I just returned from providing emergency critical
incident services to a plant where its employees were told that their site was
closing and their jobs were moving out of state.
The initial response of the people was shock,
disbelief, anger and mistrust. Many of these highly skilled workers have served
their company for over 25 years, They are machinists and engineers who design,
mode and produce medical devices like heart pacemakers.

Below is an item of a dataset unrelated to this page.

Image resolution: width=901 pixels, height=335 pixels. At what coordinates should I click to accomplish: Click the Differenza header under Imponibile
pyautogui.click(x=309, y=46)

Jesus was no stranger to the fact that bad things
happen to good people. In fact, this often happens more than once. So what’s
should our response be? Initially, no matter how pious or unholy we think some
people deserve a watery grave. Nine times out of ten, we know the names of the
people who cause us the greatest hurts in life—most of the time they are also
people who at one time or another we called our friends and who we may well
call “friend” again in the future!
The probability that we will be hurt by one another
even in the community of faith is high and ongoing. Bummer!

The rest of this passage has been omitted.